Decisions around associate health delegations are critical, writes Shane Te Pou.
If yesterday offered a moment to celebrate a historic series of cabinet appointments for Māori, today the euphoria needs to be put aside. It’s time to get on with the mahi.
Nowhere is this more pressing than health. The new Labour government’s health team faces some difficult Māori health issues, issues that demand careful thought before delegations are confirmed.
Māori health is an absolute minefield. If improvements to Māori health statistics are not made, these will become a cudgel the Māori Party uses to beat Labour with in the Māori seats in 2023. If Māori health statistics do not improve, National will hammer Labour’s health team for incompetence, saying that Labour talk a good game for Māori but never deliver for Māori.
This is why it is important a Māori gets the associate health delegations that have a huge impact on Māori. Diabetes is a terrible Māori affliction. Cancer rates in Māori are horrific compared to the rest of the population, and smoking rates have collapsed for almost every group in society except Māori.

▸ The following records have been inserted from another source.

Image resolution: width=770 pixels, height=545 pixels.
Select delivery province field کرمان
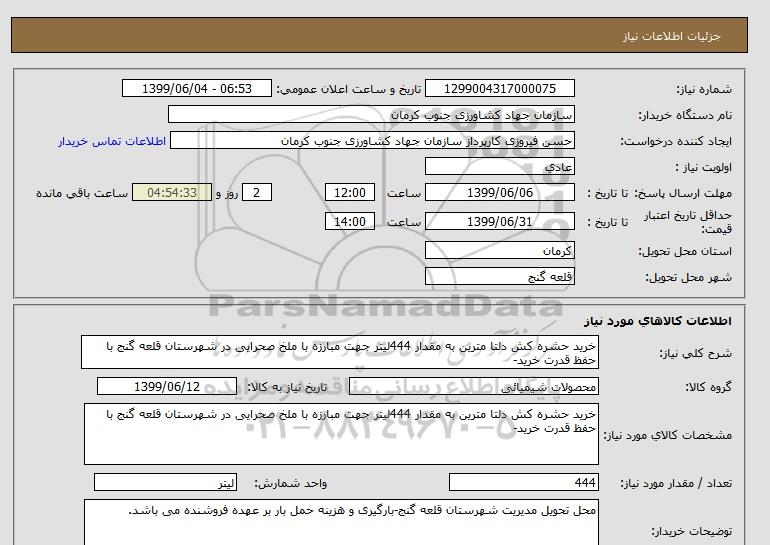tap(499, 250)
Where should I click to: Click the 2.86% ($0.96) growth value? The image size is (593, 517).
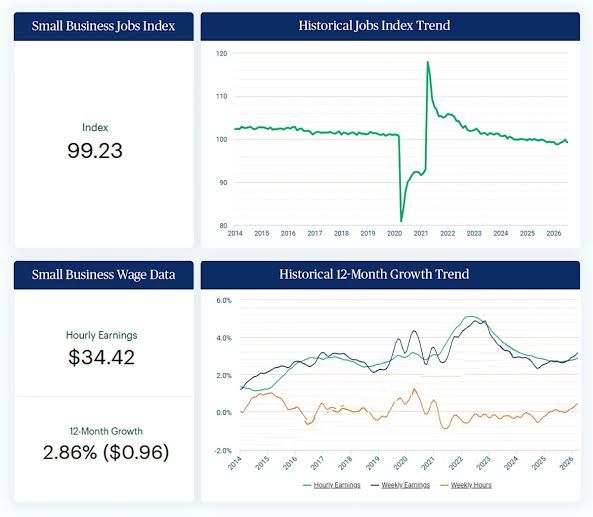point(106,453)
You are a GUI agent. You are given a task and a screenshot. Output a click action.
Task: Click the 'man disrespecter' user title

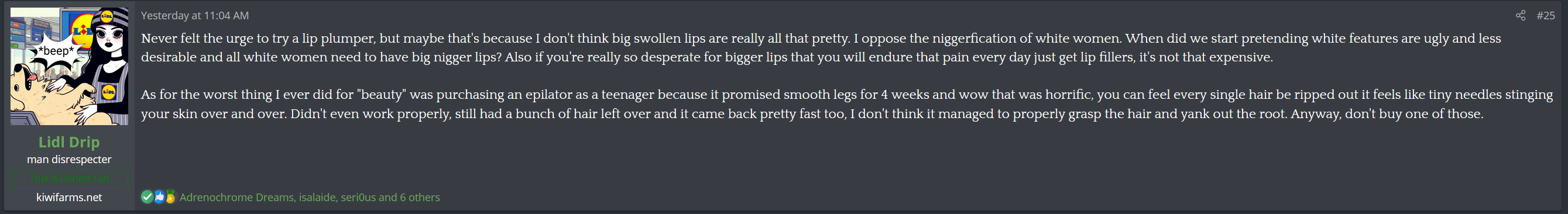point(70,160)
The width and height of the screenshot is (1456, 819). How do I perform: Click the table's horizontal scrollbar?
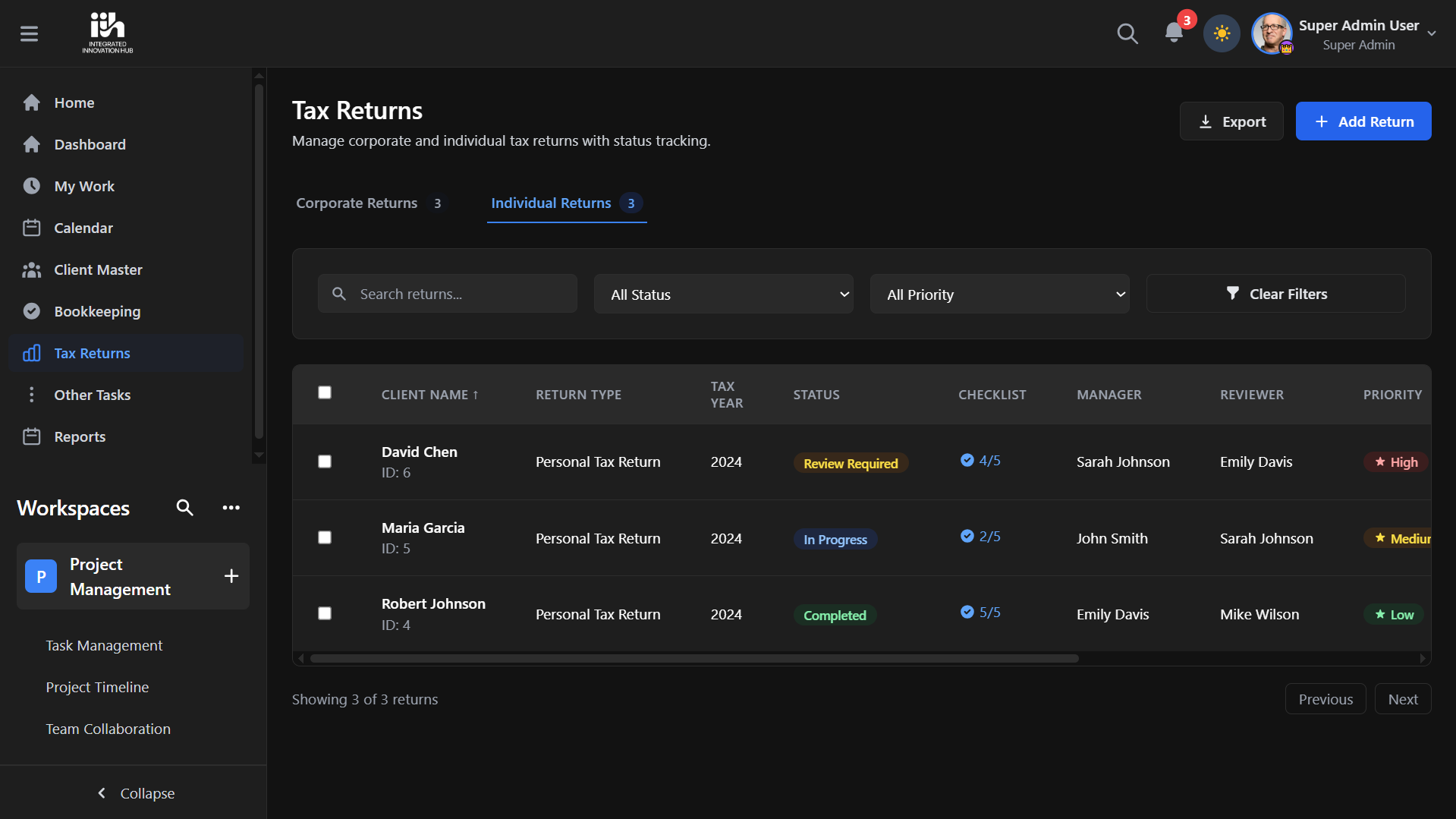click(693, 659)

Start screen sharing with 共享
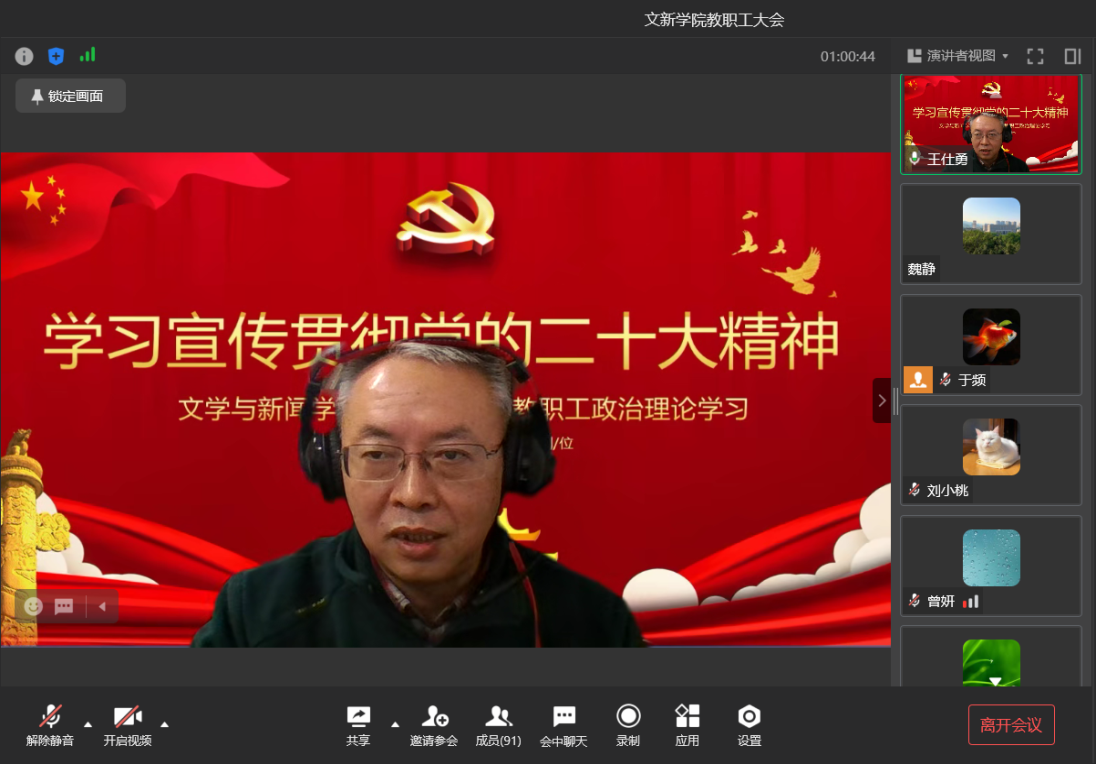pyautogui.click(x=358, y=725)
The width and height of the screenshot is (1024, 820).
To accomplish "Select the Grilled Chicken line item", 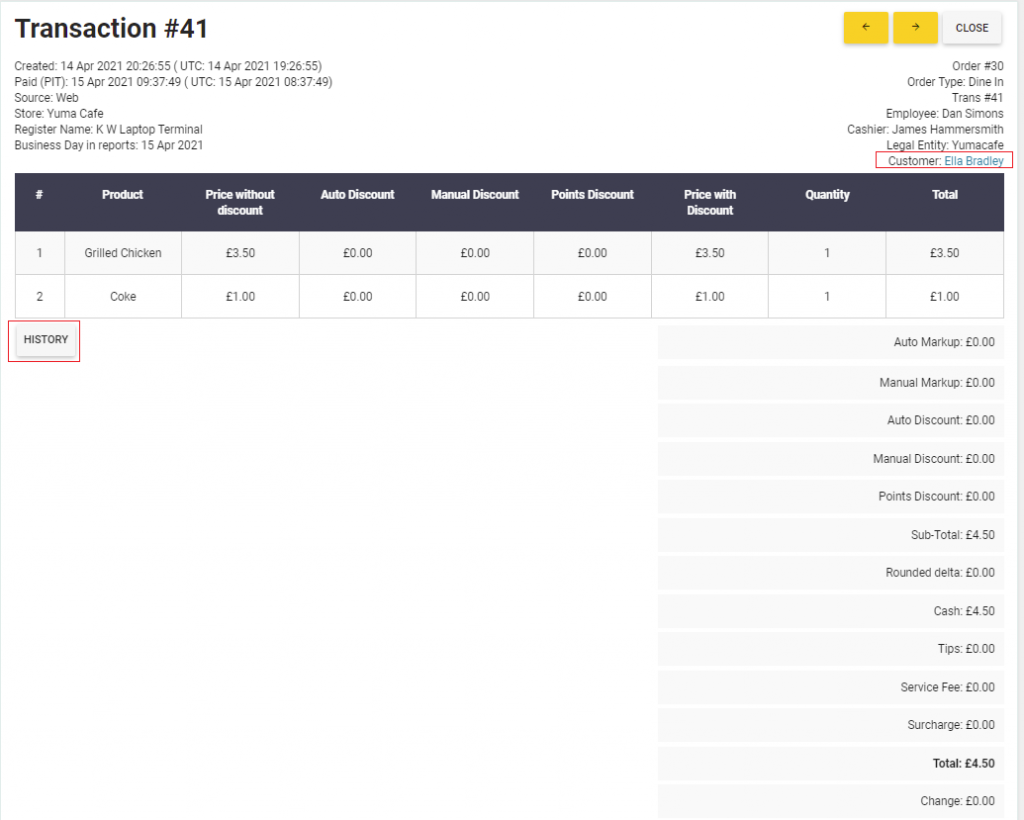I will click(x=122, y=252).
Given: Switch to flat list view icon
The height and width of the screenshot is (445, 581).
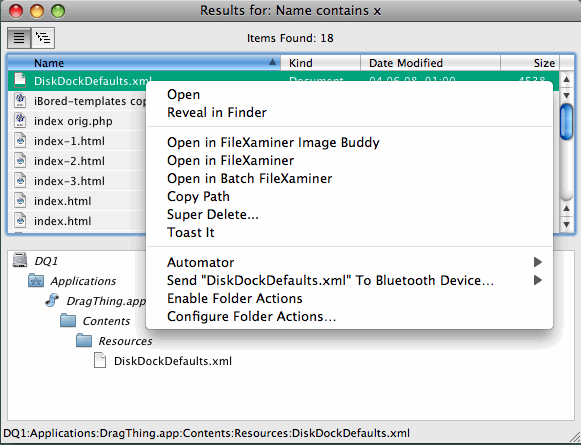Looking at the screenshot, I should pyautogui.click(x=19, y=38).
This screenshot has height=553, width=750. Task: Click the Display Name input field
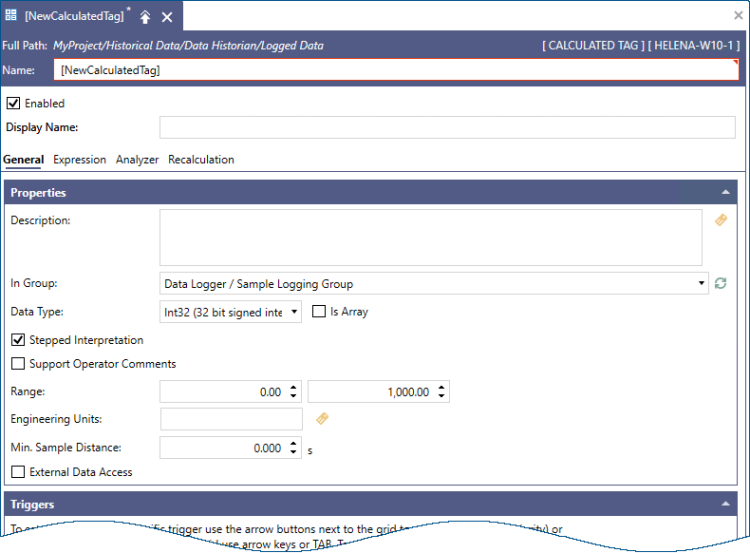point(447,127)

Andrew Little has proven his competence and has experience in Treaty negotiations. He is a good man with a rigorous intellect that will serve him well as the health minister. Ayesha Verrall is obviously talented, balanced and most importantly competent. She is one of those rare politicians who comes across exceptionally well on television, while being even more impressive in person.
Neither Little or Verrall is Māori. They are good people, I get that, but they have not spent countless hours on the marae shedding tears for Māori who have died before their time. They have not spent the time on the marae or lived in Māori homes where they live and breathe Māori culture. They do not have the intuitive understanding of why Māori behave as they do, why they do not seek medical treatment as early as other New Zealanders or why when we have successfully driven down smoking rates for everyone else, Māori smoking rates remain stubbornly high.
Māori culture is different from Pākehā culture, and culture plays an important role in poor Māori health statistics. Labour should accept this rather than trying to get a Pākehā to deal with the three major health problems facing Māori.
This means Peeni Henare, named yesterday as an associate health minister, should be given the delegations for diabetes, cancer, tobacco and obesity, with the clear message that he has to deliver for Māori well before the 2023 election.
Henare’s own Māori caucus will hold him to account – because it is their seats that are on the line if he fails.